Bob Simon of CBS’s 60 Minutes interviewed David Allbright, the weapons inspector whose findings had strongly contradicted the president’s charges against Iraq. According to a transcript of the interview,Allbright indicated there was almost no support for the administration’s suspicions of the tubes as parts of a potential centrifuge.
“People who understood gas centrifuges,” Allbright told Simon, “Almost uniformly felt that these tubes were not specific to gas centrifuge use.”
“It seems that what you’re suggesting,” the correspondent said, “Is that the administration’s leak to the New York Times, regarding aluminum tubes, was misleading?”
“Oh, I think it was. I think it was very misleading.”
Judith Miller vehemently denied she was a recipient of a White House leak.
“We worked our asses off to get that story,” she said. “No one leaked anything to us. I reported what I knew at the time. I wish I were omniscient. I wish I were God, and had all the information I had needed. But I’m not God, and I don’t know. All I can rely on is what people tell me. That’s all any investigative reporter can do. And if you find out that it’s not true, you go back and you write that. And I did that. You just keep chipping away on an assertion until you find out what stands up.”
Of course, that’s not the way journalism really works. Otherwise, reporters could easily be replaced with stenographers and people to read and publish e-mail news releases. Actually, if Miller had spoken to one of the various scientific organizations when she wrote the first story, including the leading groups in her own country, she would have learned there was almost no chance the tubes were going into a centrifuge. Her list of interview subjects needed to include contradictory voices and opinions on the uses of the aluminum tubes. There was certainly plenty of them out there.
There remains the confounding matter of a journalist’s obligation to report. Presented with authoritative sources making claims that an enemy dictator is trying to build a uranium gas centrifuge to make a nuclear weapon, the journalist is compelled to deliver that information to the public. In a story of this nature, are the assertions may be too significant to be withheld until a skeptical source can be developed? This reasoning often creates misleading impressions. If a reporter writes only what they know at the time and that data comes only from a source with one perspective, a reader or viewer can readily conclude they have just experienced fact. A refutation, in the form of a follow-up story, often does not receive the same prominence or promotion, and that results in the original report having greater veracity. Either way, in the case of the aluminum tubes story, it was too late. The story was alive, and it was never completely retracted or repudiated by the prominent newspaper that had initially put it in front of the American public.

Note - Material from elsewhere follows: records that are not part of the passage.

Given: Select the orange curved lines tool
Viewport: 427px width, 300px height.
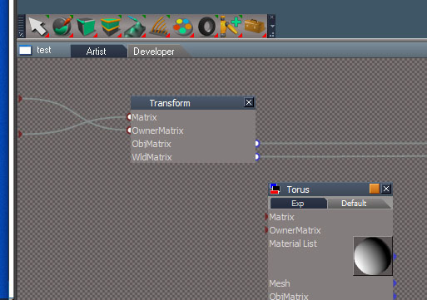Looking at the screenshot, I should point(159,27).
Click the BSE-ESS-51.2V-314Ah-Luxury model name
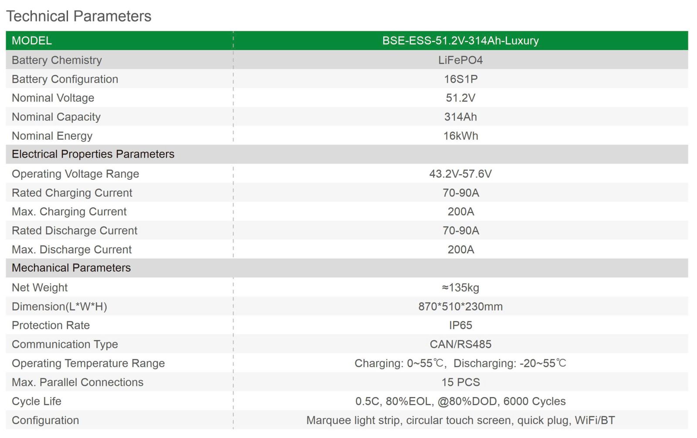 (x=460, y=40)
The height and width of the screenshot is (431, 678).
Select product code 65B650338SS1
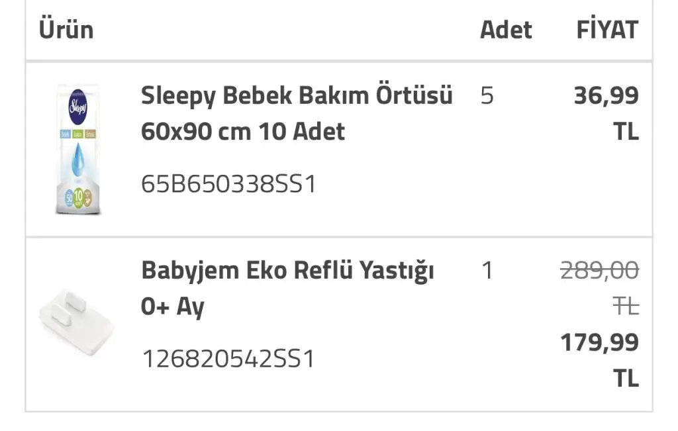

Miller and Gordon’s inability to find a divergent opinion in a city full of political minds, scientists, and think tanks, has remained a perplexing mystery among their colleagues. But the words of war had been written. And more were coming; equally flawed, potentially lies.
The White House had mixed up journalists’ ambitions with misleading intelligence and brewed up a myth that yielded a powerful national belief in its illusion. A political Sasquatch, the aluminum tubes story was the first to begin banging the drums of conflict. The truth, finally, was tortured until it was no longer recognizable.
And the sons and daughters of America were sent marching off to war wearing the boots of a well-told lie.